Doctors typically require patients to sign a consent form detailing the risks of any given treatment or procedure. But signing a form alone does not necessarily prove that the patient gave informed consent. The doctor must actually discuss the procedure and risks with the patient. And the patient must understand, to the extent possible, the risks he or she faces.
Whether or not a patient gave his or her informed consent to a treatment is crucial in the law of medical malpractice. If a doctor does not get a patient’s informed consent, and the patient would not have opted for the treatment if he or she knew about the risks, the patient may be able to sue the doctor for medical malpractice.
A doctor doesn’t have to tell a patient about every possible thing that might happen as a result of a procedure or treatment, but only those risks that are important. But what is considered important? For the most part, states use one of two standards to determine this.
In states that use this first standard, an injured patient who is suing a doctor must hire a medical expert to testify that other competent doctors would have informed the patient of this risk. The doctor being sued will also hire an expert to testify that a competent doctor would not necessarily have disclosed the risk to the patient.

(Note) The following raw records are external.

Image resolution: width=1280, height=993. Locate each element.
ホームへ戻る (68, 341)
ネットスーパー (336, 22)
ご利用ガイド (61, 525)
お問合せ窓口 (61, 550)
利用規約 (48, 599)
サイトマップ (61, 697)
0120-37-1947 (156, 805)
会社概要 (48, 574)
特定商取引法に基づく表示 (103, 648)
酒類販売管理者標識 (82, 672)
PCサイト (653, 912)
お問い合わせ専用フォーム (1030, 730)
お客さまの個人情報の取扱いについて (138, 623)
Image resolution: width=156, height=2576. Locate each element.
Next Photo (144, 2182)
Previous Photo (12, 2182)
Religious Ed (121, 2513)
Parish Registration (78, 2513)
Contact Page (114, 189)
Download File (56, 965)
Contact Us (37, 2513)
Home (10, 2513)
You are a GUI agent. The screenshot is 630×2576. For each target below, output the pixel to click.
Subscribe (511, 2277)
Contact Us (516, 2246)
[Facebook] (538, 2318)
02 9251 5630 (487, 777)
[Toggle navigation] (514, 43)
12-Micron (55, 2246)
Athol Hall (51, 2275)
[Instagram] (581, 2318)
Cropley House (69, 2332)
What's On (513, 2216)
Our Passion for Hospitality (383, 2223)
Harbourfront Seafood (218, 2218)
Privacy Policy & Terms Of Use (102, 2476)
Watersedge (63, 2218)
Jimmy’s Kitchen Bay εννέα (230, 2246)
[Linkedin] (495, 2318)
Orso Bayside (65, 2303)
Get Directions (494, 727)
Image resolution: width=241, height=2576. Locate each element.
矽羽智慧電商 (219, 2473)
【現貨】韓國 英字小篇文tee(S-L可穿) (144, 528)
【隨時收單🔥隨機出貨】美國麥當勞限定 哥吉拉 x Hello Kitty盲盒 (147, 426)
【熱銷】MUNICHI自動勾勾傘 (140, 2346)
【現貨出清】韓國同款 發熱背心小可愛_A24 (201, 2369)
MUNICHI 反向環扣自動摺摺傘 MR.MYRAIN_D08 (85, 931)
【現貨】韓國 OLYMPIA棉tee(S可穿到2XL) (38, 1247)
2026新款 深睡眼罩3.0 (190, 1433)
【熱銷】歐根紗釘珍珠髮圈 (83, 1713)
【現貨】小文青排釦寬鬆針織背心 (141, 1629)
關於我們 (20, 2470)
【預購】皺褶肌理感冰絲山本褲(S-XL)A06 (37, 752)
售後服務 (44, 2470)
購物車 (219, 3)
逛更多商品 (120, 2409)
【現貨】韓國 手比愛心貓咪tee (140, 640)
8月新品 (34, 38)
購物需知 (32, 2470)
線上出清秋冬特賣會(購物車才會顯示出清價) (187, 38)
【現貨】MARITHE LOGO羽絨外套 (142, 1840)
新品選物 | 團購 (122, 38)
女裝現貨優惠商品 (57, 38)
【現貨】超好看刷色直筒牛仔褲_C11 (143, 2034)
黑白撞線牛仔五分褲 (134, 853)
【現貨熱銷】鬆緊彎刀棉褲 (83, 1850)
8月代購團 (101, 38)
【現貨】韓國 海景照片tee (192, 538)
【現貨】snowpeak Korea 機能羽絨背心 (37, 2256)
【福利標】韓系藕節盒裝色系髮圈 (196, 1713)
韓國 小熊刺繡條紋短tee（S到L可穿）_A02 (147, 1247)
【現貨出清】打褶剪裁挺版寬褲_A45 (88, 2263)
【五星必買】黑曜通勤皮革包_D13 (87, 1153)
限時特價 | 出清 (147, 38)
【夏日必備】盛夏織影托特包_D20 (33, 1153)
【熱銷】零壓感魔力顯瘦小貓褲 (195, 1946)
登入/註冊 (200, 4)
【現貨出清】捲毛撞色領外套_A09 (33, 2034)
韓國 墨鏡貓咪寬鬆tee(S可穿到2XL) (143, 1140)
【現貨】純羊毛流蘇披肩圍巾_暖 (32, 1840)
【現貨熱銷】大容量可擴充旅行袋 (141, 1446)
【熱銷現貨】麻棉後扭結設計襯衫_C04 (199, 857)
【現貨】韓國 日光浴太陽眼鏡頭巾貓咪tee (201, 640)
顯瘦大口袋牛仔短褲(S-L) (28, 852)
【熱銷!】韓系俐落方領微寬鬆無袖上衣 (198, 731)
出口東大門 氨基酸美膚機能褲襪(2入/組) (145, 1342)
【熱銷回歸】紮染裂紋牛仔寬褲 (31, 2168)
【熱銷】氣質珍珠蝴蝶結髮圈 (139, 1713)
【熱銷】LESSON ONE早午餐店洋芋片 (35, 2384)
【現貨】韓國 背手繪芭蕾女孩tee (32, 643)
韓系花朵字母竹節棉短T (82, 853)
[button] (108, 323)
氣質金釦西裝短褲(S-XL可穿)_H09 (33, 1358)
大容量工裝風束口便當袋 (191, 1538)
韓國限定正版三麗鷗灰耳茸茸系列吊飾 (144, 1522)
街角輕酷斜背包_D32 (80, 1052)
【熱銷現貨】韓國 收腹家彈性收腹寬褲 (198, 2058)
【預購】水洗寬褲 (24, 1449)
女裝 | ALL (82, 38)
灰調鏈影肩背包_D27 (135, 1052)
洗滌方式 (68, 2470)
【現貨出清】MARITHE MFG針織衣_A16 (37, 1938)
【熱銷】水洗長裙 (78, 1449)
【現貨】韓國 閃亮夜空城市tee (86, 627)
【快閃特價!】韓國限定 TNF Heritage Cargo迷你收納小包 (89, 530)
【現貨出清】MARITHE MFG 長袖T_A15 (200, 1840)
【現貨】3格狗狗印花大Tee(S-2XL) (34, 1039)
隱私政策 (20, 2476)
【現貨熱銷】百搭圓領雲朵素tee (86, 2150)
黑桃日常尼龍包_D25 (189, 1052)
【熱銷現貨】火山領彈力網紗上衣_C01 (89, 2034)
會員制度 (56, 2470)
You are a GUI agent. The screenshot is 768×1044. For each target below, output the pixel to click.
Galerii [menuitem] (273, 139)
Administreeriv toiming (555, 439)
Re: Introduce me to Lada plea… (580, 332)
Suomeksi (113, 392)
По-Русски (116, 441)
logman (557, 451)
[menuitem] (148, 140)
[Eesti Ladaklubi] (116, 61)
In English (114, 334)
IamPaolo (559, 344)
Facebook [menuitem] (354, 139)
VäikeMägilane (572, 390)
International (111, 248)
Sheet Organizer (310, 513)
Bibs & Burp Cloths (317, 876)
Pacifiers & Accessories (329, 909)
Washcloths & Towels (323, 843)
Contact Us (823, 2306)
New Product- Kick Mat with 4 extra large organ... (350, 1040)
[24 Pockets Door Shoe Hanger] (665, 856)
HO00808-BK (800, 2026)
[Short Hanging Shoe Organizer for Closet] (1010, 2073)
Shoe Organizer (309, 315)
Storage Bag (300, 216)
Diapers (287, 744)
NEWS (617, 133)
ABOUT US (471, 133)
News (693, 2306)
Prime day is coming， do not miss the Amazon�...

In the end, the crux of the argument is usually over whether the risk was statistically likely enough to make disclosure worthwhile. Simply because a particular bad result is a remote possibility does not mean it must be disclosed -- even if that bad result comes to pass.
In states using this second standard, courts ask whether a normal patient, with the same medical history and conditions as the plaintiff, would have changed his or her mind about the treatment if the risk was disclosed. Unlike states following the first standard, a doctor must also inform a patient of realistic alternative treatments, even if the doctor only recommends one treatment.
Medical expert testimony is not always required in states following this rule. But if the medical facts are complicated, an injured plaintiff might want to use an expert anyway.
When Informed Consent Is Not Required There are several exceptions to the informed consent rule:
Emergencies. In an emergency, there is no time to describe the risks involved and a physician must act quickly to save a life. A patient cannot sue for lack of informed consent in this situation, even if he or she would not have allowed the treatment.
Emotionally fragile patients. If a doctor knows that the patient is so distressed that he or she will refuse needed treatment, the doctor may not be required to get the patient’s informed consent. For example, if a brain tumor is life threatening, but removal entails frightening risks like paralysis, it may be appropriate for the doctor to be vague in her description of the risks.
Also, if disclosing too much detail about a necessary procedure may make an already frail patient sick with anxiety, the doctor may be able to withhold some information. A doctor may decide how much to disclose based on the particularities of each patient, but he or she must be able to demonstrate a clear reason why the risks were not disclosed.
If the doctor performs procedure B after the patient has given informed consent for procedure A, the patient can sue the doctor based on lack of informed consent. This is true even if the procedure was successful. For example, if a doctor operates on the left leg to remove a growth that is on the right leg, the patient may be able to sue for, among other things, lack of informed consent.
A patient only has a claim, however, if the additional or different procedure was a mistake or clearly not necessary.
If a doctor fixes a serious medical problem that she finds while in the middle of another procedure, the patient probably does not have a claim for lack of informed consent. For example, if a patient consents to an operation in which the doctor will fix a heart valve, and in the midst of the operation the doctor finds another serious medical problem with the patient’s heart, the doctor can go ahead and fix the second problem without getting separate informed consent from the patient.
Medical malpractice law is highly regulated by a set of complicated of rules, which vary considerably from state to state. So it is often helpful to get advice or representation from a lawyer.